Short-term efficacy of upper-extremity exercise training in patients with chronic airway obstruction: a systematic review

Stefania Costi et al. Phys Ther. 2009 May.
Free article

Abstract

BACKGROUND, OBJECTIVES, AND MEASUREMENTS: Patients with chronic airway obstruction (CAO) frequently experience dyspnea and fatigue during activities performed by accessory muscles of ventilation, which competitively participate in arm elevation. This systematic review of randomized controlled trials (RCTs) concerning patients with CAO addresses the effects of upper-extremity exercise training (UEET), added to lower-extremity training or comprehensive pulmonary rehabilitation, on the following patient-centered outcomes: exercise capacity, symptoms, ability to perform daily activities, and health-related quality of life.

Methods: Studies were retrieved using comprehensive database and hand-search strategies. Two independent reviewers determined study eligibility based on inclusion criteria. A detailed description of treatments was mandatory. Reviewers rated study quality and extracted information on study methods, design, intervention, and results.

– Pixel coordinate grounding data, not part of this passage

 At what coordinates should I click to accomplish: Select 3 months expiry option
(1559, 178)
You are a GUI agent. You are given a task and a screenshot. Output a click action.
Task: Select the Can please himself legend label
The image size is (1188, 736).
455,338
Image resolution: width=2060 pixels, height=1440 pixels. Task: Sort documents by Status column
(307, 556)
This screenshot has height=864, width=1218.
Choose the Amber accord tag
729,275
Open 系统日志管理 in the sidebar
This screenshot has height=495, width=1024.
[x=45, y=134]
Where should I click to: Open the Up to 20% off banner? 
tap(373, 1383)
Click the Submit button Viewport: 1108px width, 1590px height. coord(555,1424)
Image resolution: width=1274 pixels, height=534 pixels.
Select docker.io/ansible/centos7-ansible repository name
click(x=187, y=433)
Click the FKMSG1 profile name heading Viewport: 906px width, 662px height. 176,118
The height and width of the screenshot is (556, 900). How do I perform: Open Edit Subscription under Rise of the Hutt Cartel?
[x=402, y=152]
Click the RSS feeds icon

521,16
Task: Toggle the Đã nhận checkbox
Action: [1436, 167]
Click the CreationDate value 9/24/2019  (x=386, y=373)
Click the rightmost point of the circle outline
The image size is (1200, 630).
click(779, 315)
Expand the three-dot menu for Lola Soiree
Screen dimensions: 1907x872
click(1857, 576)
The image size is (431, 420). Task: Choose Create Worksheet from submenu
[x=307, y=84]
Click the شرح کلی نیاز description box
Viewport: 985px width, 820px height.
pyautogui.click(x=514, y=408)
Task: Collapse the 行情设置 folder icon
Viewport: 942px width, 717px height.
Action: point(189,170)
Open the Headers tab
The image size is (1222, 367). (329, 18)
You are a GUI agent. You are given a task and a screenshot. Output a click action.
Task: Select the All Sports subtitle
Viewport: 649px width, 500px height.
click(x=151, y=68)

Results: Forty publications were evaluated. Four RCTs met the inclusion criteria but had serious methodological limitations, which introduce possible biases that reduce their internal validity. The outcomes measured were heterogeneous, and the results were inconsistent regarding maximal exercise capacity, dyspnea, and health-related quality of life. No effect of UEET was demonstrated for measures of arm fatigue.

Limitations and conclusions: The limited methodological quality of the studies retrieved prevented us from performing a meta-analysis, the results of which could be misleading. This systematic review shows that there is limited evidence examining UEET and that the evidence available is of poor quality. Therefore, a recommendation for the inclusion or exclusion of UEET in pulmonary rehabilitation programs for individuals with CAO is not possible. Further research is needed to definitively ascertain the effects of this training modality on patient-centered outcomes.